Whey Improves In Vitro Endothelial Mitochondrial Function and Metabolic Redox Status in Diabetic State

Abstract

Endothelial dysfunction plays a critical role in the progression of type 2 diabetes mellitus (T2DM), leading to cardiovascular complications. Current preventive antioxidant strategies to reduce oxidative stress and improve mitochondrial function in T2DM highlight dietary interventions as a promising approach, stimulating the deepening of knowledge of food sources rich in bioactive components. Whey (WH), a dairy by-product with a considerable content of bioactive compounds (betaines and acylcarnitines), modulates cancer cell metabolism by acting on mitochondrial energy metabolism.
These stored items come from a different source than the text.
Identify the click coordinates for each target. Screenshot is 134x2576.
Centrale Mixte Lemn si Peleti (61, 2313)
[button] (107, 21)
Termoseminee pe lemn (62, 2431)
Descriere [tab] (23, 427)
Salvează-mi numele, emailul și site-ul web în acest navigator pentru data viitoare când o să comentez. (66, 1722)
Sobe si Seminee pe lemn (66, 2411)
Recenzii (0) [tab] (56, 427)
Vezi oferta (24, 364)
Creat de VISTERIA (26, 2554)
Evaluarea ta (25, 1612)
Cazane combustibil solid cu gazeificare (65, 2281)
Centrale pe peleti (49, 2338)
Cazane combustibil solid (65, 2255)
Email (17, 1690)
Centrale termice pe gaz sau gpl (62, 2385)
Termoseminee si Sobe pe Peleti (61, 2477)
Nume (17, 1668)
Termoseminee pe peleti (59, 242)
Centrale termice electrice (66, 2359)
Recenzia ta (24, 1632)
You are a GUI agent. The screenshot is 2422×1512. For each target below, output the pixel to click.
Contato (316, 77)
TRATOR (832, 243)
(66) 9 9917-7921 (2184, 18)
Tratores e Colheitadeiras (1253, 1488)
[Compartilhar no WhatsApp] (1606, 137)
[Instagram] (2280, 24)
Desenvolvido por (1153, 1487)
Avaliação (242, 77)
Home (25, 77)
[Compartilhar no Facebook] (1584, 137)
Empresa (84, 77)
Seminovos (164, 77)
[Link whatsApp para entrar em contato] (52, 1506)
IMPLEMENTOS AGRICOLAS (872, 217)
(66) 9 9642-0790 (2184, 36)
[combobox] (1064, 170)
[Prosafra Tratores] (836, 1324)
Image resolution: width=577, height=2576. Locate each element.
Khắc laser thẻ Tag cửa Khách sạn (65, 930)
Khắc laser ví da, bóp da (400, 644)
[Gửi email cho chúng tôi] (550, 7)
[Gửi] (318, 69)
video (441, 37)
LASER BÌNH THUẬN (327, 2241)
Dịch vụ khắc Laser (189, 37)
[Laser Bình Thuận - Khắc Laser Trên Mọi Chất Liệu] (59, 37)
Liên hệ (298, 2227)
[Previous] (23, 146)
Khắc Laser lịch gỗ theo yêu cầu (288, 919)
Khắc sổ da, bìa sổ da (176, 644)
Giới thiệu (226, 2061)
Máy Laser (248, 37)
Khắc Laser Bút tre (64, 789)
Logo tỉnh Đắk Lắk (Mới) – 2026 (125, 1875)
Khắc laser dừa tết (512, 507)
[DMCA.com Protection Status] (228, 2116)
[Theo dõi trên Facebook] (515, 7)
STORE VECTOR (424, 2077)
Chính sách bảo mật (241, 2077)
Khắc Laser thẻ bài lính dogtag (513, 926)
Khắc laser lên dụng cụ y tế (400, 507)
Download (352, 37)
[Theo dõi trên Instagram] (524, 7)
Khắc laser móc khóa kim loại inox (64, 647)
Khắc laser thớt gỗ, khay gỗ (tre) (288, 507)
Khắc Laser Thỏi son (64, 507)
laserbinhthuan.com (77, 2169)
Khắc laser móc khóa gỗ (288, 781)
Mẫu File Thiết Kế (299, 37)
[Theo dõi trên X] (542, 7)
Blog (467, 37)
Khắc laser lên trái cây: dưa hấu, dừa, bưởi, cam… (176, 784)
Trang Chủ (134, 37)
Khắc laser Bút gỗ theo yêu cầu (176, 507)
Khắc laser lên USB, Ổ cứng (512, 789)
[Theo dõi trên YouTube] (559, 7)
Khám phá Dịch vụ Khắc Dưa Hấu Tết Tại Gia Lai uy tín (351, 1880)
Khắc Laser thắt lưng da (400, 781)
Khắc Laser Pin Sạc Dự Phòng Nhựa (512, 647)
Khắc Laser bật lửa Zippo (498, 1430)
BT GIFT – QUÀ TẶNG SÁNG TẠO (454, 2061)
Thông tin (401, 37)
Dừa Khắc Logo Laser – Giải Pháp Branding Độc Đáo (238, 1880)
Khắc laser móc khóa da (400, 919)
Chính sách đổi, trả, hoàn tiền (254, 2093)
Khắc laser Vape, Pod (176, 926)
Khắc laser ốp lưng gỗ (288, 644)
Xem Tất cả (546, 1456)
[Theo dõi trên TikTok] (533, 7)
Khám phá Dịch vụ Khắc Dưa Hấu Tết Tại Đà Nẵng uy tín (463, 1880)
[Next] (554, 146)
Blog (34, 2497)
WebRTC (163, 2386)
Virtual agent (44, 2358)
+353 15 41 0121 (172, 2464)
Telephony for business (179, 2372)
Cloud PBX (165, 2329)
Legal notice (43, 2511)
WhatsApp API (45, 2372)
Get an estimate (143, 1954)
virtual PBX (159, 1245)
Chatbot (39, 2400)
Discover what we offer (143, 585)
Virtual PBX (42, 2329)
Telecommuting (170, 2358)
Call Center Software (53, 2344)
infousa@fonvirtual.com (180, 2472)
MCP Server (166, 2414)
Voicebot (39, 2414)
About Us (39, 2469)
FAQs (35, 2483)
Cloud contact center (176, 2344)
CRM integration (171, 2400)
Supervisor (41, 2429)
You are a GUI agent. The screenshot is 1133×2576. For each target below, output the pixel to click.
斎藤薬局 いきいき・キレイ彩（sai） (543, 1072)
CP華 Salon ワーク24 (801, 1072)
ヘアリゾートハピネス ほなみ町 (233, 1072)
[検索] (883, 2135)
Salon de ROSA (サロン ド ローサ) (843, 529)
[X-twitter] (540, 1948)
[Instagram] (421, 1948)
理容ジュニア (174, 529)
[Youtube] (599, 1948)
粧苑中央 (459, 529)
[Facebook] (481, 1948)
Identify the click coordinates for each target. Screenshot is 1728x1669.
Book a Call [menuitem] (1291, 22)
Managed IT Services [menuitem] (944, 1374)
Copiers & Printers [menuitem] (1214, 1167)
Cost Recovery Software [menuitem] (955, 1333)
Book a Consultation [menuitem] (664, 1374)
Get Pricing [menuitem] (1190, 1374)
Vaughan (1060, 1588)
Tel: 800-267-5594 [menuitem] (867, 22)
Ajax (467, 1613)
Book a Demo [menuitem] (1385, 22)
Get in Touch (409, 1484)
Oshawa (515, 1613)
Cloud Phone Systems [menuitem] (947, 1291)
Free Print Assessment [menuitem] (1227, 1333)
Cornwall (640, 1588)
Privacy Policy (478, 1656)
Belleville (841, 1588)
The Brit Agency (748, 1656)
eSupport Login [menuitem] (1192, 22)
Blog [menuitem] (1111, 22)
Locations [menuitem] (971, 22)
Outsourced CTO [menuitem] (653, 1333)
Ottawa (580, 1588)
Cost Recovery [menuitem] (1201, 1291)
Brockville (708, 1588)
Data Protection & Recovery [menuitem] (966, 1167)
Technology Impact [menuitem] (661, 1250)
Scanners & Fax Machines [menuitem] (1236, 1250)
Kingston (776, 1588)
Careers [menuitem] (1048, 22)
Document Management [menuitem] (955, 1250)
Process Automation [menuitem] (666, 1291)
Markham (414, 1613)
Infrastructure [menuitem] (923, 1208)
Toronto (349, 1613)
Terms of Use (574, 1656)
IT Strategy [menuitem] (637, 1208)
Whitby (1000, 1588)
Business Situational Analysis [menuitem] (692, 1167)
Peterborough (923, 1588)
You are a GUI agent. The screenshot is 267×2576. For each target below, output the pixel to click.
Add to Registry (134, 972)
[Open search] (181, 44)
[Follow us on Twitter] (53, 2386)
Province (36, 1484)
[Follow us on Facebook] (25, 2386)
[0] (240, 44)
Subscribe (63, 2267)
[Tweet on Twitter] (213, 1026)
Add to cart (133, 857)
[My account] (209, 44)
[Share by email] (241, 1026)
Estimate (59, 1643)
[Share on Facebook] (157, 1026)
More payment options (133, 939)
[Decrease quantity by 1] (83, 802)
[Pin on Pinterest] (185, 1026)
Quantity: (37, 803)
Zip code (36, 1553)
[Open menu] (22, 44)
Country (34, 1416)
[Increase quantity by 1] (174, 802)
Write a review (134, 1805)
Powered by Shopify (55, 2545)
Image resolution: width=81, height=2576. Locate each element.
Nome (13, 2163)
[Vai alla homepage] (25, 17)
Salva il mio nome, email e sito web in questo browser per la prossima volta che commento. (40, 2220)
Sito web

Here, we aimed at covering the lack of knowledge on the possible effect of WH on the mitochondrial function in T2DM. The results showed that WH improved human endothelial cell (TeloHAEC) function during the in vitro diabetic condition mimicked by treating cells with palmitic acid (PA) (0.1 mM) and high glucose (HG) (30 mM). Of note, WH protected endothelial cells from PA+HG-induced cytotoxicity (p < 0.01) and prevented cell cycle arrest, apoptotic cell death, redox imbalance, and metabolic alteration (p < 0.01). Moreover, WH counteracted mitochondrial injury and restored SIRT3 levels (p < 0.01). The SiRNA-mediated suppression of SIRT3 abolished the protective effects exerted by WH on the mitochondrial and metabolic impairment caused by PA+HG. These in vitro results reveal the efficacy of whey as a redox and metabolic modulator in the diabetic state and pave the way for future studies to consider whey as the source of dietary bioactive molecules with health benefits in preventive strategies against chronic diseases.